Abstract
Sustainable aviation fuel (SAF) offers multiple benefits compared to conventional fossil jet fuel, including decarbonized aviation, reduced reliance on imported foreign petroleum from geopolitically challenging regions, and opportunities to valorize domestic feedstocks, thereby stimulating local agriculture and economic development. U.S. federal agencies and others have made significant investments in SAF infrastructure over the last several years through the SAF Grand Challenges, leading to appreciable growth in SAF production on the West Coast and in the Midwest. However, SAF production and use on the East Coast lag behind other regions. It is anticipated that the commercialization of SAF in Virginia could have multiple economic benefits for the Commonwealth, including protecting the competitiveness of Washington Dulles International Airport and stimulating economic development in the agricultural, forestry, and biomass processing and transport industries. Accordingly, the Commonwealth has supported SAF supply chain research for more than a decade, with a focus mostly on supply chains operating entirely within state borders. The goal of this study is to update the understanding of SAF supply chain readiness and competitiveness in Virginia to account for several new approaches to increase SAF availability, most notably imports from newly operational production facilities. Two well-known, previously validated federal modeling tools, the Federal Transportation Optimization Tool (FTOT) and ASCENT techno-economic assessment (TEA) workbooks were used to quantify SAF production and transportation costs, assuming multiple different SAF production platforms and various multimodal transport networks. Results suggest that importing SAF is more cost-effective in the near term. Average minimum selling prices (MSPs) are $4.41/gal and $8.00/gal, respectively, without relevant incentives, for import versus production in hypothetical (not yet existing) Virginia facilities. Applying current federal incentives, anticipated MSPs are reduced to $4.22–$4.14/gal for imported SAF and $7.70–$7.62/gal for hypothetical in-state production (based on previously published work).

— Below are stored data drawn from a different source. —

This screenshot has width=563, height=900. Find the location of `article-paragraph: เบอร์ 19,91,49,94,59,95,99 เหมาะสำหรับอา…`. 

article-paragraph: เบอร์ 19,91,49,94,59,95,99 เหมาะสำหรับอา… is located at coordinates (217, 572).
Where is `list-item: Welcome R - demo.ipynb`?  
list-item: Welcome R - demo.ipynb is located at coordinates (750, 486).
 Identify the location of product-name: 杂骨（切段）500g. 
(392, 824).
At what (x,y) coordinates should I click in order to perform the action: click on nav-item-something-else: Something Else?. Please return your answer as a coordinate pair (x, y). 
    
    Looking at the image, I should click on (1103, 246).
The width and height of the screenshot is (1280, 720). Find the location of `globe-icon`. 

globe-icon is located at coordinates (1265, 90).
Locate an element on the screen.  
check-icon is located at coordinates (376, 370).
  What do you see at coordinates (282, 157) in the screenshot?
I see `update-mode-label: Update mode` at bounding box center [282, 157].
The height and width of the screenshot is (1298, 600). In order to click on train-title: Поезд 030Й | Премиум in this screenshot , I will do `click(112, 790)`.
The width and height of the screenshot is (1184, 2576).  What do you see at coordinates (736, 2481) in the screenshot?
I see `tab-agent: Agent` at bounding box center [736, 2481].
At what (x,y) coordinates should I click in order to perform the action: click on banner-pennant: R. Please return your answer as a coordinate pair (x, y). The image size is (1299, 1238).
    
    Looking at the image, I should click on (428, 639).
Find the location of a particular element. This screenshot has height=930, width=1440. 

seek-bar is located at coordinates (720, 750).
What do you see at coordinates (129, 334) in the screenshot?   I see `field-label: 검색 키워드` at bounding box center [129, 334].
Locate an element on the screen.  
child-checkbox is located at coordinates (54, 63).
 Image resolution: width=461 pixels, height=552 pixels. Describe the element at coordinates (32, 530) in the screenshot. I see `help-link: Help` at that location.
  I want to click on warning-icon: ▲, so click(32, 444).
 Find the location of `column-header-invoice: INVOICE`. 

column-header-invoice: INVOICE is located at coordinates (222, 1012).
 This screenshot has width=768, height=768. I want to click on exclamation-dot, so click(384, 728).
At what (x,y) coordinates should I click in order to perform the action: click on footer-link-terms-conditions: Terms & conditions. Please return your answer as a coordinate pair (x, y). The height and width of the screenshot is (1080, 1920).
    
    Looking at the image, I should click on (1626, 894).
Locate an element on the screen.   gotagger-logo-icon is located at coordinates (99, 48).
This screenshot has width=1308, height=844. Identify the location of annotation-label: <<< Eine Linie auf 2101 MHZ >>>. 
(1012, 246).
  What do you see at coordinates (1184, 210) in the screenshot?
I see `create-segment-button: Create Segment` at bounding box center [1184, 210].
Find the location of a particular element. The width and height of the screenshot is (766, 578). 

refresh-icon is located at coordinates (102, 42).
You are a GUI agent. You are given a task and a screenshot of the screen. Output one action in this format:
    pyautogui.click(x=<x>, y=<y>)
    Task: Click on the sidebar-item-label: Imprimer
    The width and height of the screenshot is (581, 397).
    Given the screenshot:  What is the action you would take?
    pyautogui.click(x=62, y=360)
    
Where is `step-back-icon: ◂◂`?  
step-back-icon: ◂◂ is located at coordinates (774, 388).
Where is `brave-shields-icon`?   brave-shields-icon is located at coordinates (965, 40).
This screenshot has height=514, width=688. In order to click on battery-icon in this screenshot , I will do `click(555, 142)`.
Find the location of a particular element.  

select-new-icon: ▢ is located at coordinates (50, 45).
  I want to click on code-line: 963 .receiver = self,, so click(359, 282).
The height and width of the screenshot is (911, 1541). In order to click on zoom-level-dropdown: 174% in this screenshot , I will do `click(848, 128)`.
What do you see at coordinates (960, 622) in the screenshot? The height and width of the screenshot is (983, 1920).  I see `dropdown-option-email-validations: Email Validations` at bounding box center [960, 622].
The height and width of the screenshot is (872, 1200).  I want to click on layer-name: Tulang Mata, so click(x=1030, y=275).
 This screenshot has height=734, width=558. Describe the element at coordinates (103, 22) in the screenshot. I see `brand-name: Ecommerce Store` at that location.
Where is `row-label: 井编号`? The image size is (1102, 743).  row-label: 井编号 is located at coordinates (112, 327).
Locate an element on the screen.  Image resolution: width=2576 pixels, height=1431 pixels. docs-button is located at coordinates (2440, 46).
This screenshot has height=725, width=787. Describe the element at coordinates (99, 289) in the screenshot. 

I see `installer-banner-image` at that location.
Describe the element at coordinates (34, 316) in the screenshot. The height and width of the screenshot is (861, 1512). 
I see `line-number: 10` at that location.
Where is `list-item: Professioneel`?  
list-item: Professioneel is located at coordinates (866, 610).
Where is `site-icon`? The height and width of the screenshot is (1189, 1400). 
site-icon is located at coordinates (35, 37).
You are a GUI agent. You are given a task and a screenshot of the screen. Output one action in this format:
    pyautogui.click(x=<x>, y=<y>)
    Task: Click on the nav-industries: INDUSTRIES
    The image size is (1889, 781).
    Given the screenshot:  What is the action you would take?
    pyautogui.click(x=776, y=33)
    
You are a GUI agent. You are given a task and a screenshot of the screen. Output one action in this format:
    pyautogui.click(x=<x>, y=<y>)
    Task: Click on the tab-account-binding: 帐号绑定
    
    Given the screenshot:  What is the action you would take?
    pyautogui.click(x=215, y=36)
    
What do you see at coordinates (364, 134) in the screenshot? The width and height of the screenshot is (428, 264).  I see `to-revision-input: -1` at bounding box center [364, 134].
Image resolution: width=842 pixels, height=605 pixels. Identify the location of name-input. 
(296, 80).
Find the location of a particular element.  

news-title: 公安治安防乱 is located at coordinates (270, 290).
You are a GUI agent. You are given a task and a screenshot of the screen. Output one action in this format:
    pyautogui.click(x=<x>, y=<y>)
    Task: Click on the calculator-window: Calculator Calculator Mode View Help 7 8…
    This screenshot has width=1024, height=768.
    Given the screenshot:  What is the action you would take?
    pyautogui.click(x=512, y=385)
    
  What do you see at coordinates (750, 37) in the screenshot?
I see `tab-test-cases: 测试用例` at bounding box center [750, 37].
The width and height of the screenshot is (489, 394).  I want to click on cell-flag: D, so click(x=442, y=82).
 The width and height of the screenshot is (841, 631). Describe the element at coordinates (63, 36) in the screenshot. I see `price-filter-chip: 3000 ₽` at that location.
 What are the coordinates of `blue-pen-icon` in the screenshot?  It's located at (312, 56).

Estimated values of MSP for two different import-based supply chains are not meaningfully different from one another, and the average estimated value is comparable to the historical price of fossil-derived jet fuel over the past 10–15 years (i.e., $2.22/gal). A recently proposed Virginia SAF incentive would reduce the MSP for in-state SAF to approximately $7.89/gal, but it would intentionally exclude SAF produced out of state.
Given the various kinds of economic benefits that are possible via SAF commercialization, it is critical that Virginia and other states fully understand how differently structured incentives applied to various parts of the supply chain (life cycle) of SAF or other bio- products could create benefits of different magnitudes for different stakeholders (e.g., airlines, airports, farmers, foresters, converters, exporters, etc.), before locking in specific investments.